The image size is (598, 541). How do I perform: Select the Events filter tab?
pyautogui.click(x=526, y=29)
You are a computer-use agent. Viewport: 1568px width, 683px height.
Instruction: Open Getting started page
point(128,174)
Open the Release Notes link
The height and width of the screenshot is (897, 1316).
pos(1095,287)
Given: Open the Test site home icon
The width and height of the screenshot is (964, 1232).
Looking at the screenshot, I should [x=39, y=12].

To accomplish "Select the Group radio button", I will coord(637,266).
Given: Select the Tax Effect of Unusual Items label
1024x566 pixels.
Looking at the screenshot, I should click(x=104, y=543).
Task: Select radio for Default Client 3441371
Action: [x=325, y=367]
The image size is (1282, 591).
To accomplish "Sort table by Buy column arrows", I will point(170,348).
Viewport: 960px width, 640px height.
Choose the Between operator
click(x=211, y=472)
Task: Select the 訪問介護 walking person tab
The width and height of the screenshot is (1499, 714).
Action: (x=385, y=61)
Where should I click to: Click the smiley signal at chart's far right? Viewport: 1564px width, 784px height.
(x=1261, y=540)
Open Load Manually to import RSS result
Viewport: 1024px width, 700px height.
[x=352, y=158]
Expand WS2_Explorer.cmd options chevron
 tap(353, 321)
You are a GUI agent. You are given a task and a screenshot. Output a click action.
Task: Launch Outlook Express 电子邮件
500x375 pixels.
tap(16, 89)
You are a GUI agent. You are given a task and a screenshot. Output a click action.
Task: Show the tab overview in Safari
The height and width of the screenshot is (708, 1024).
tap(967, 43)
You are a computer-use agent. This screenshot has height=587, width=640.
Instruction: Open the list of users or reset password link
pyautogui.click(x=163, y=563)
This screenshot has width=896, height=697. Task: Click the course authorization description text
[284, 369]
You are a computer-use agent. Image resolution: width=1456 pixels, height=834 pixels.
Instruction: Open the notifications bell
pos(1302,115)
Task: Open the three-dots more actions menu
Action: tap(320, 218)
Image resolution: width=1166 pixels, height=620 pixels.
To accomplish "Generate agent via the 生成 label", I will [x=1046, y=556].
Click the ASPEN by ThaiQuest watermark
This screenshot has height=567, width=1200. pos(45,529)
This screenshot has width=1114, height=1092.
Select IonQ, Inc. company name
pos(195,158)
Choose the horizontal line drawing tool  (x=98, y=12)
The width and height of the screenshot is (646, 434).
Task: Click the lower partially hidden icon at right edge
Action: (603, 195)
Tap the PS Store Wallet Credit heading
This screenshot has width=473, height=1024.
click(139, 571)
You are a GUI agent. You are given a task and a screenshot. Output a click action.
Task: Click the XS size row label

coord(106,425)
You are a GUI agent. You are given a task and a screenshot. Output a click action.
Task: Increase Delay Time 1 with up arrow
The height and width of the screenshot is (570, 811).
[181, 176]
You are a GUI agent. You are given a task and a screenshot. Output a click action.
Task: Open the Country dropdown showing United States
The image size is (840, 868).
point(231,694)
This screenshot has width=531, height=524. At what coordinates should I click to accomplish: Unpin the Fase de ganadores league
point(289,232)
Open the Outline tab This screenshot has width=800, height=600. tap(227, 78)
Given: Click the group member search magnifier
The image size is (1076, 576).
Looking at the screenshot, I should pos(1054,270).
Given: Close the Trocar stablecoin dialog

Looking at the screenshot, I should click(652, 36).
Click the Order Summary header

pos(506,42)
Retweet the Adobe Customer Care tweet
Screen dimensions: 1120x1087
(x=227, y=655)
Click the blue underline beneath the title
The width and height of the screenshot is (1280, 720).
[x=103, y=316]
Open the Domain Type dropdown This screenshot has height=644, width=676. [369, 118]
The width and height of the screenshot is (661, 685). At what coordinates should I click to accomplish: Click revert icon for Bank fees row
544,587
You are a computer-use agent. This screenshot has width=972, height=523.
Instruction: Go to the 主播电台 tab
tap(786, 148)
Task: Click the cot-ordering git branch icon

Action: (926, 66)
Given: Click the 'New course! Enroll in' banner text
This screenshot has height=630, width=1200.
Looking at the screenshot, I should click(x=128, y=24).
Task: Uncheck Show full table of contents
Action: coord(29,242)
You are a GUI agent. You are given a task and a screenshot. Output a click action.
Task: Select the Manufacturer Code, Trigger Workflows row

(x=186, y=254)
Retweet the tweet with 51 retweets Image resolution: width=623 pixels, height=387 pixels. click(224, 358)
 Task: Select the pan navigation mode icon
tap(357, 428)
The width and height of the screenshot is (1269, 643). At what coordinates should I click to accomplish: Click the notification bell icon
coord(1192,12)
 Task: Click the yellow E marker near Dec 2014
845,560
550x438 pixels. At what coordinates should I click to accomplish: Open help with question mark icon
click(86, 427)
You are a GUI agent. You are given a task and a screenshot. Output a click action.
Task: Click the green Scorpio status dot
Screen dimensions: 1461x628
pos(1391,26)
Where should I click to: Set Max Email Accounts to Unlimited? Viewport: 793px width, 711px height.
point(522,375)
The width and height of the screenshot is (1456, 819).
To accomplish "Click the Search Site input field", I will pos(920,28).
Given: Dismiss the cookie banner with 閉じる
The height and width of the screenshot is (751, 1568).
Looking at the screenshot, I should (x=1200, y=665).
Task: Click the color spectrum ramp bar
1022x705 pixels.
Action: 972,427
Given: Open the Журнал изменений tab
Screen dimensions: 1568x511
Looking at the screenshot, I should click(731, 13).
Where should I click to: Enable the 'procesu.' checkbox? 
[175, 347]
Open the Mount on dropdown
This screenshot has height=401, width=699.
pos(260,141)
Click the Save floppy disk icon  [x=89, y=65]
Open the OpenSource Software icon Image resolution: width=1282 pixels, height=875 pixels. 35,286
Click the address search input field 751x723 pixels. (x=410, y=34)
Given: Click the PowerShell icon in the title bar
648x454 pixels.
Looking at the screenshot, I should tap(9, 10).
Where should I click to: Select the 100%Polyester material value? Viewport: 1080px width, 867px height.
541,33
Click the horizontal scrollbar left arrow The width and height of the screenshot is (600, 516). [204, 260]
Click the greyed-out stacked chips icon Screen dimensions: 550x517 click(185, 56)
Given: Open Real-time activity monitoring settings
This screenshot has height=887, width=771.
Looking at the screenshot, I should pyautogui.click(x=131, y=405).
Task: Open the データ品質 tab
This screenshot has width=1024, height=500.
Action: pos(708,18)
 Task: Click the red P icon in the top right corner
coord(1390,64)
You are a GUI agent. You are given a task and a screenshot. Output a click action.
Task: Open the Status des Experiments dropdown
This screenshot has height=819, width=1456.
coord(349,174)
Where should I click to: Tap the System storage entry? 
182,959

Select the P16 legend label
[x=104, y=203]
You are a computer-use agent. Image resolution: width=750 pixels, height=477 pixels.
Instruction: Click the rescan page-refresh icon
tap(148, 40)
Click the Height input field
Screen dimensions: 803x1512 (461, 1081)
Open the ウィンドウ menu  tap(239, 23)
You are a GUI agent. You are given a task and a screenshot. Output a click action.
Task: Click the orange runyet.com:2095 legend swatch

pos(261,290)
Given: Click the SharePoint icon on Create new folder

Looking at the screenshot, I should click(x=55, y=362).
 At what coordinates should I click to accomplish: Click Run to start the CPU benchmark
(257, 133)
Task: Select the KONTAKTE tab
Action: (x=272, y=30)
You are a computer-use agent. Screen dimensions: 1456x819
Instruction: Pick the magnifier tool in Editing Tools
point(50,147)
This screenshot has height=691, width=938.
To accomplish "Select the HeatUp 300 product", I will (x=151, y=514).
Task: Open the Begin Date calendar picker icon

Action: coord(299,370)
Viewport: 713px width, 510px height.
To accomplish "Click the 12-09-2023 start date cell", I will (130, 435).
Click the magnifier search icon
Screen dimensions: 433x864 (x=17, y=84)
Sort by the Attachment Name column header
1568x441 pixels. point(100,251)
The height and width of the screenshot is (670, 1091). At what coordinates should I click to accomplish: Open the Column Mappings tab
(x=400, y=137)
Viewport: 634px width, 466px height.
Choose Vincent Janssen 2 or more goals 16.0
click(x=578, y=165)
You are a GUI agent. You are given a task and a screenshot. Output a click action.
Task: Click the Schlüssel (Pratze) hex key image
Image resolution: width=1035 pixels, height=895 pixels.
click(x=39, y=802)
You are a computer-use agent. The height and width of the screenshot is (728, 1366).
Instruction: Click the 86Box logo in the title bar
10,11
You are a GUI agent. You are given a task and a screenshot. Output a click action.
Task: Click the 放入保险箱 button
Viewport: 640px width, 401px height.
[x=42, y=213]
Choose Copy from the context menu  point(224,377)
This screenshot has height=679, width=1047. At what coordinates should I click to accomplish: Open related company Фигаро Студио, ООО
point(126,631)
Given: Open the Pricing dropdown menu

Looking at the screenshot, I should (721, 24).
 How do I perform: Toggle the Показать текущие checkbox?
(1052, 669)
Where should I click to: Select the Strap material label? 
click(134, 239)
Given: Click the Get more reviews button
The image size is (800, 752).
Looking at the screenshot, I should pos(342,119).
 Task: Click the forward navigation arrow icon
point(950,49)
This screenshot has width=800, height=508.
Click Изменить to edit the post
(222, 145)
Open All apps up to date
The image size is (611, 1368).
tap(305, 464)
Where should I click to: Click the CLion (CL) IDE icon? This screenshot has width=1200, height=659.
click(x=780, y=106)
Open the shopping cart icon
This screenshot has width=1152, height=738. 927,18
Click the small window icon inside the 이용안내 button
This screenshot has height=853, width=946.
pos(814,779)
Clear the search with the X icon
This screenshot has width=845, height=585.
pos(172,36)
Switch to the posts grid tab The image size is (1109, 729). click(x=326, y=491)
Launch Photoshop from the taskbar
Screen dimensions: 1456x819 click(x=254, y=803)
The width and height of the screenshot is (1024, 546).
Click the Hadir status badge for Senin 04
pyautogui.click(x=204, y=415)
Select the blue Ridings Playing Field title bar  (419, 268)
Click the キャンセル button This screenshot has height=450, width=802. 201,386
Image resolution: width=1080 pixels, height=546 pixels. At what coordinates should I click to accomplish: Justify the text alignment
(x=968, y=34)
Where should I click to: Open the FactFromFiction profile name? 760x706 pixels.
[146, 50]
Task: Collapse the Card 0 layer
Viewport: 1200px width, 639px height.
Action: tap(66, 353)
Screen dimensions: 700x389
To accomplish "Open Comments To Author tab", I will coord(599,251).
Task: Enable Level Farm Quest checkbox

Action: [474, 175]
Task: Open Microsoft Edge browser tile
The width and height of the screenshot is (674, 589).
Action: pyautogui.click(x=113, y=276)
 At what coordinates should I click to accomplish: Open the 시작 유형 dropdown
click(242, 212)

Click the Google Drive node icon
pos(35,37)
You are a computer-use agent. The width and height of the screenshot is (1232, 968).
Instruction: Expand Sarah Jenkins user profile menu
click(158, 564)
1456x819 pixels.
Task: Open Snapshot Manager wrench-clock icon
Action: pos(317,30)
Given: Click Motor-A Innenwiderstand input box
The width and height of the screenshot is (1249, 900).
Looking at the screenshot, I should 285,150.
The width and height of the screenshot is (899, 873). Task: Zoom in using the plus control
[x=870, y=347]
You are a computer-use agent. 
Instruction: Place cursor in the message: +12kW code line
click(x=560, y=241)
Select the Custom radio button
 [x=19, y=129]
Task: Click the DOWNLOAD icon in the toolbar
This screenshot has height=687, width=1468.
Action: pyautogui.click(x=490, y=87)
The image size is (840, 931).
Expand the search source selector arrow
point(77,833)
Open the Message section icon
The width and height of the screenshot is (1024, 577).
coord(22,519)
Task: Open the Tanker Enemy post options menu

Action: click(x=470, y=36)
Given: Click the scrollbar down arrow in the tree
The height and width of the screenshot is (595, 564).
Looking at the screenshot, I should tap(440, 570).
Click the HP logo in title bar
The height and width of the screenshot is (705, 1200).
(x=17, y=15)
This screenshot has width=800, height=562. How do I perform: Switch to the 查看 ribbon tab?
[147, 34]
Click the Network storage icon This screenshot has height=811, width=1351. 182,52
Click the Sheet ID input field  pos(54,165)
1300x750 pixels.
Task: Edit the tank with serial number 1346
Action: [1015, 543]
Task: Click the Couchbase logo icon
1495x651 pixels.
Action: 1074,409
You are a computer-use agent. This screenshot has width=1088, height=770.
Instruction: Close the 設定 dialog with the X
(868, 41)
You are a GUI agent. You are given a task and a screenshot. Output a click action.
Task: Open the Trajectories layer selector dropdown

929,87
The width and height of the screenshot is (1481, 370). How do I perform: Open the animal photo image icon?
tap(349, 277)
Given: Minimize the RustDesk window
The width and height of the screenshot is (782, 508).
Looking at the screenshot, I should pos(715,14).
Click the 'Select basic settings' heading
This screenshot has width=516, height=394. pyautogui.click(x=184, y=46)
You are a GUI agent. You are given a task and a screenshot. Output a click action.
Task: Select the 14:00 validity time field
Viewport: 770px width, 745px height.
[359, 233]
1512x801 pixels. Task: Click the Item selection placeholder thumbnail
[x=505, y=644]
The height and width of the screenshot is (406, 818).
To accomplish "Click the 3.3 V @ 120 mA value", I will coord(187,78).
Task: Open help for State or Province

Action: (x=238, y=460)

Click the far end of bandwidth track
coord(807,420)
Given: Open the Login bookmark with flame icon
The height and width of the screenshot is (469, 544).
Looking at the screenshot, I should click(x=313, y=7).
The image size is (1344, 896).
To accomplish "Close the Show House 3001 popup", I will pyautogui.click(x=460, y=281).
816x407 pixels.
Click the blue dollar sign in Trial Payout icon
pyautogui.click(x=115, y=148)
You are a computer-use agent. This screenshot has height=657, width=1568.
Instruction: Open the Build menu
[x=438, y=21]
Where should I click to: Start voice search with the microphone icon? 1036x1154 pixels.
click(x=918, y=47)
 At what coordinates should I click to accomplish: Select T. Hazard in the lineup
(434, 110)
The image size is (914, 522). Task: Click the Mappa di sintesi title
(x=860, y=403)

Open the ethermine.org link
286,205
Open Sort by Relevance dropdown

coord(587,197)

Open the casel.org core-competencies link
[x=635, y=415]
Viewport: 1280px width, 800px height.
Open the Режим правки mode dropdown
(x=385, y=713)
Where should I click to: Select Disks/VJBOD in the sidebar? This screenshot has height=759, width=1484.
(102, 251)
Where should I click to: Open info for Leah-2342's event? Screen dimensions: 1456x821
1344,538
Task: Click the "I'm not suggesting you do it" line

*****

• **Aim of the exercise**: All lines from the one that holds "Where should I click to: Select Disks/VJBOD" to the end of the entries above must be transcribed exactly, both ends included, and no others.

• **Result for this exercise**:
Where should I click to: Select Disks/VJBOD in the sidebar? This screenshot has height=759, width=1484.
(102, 251)
Where should I click to: Open info for Leah-2342's event? Screen dimensions: 1456x821
1344,538
Task: Click the "I'm not suggesting you do it" line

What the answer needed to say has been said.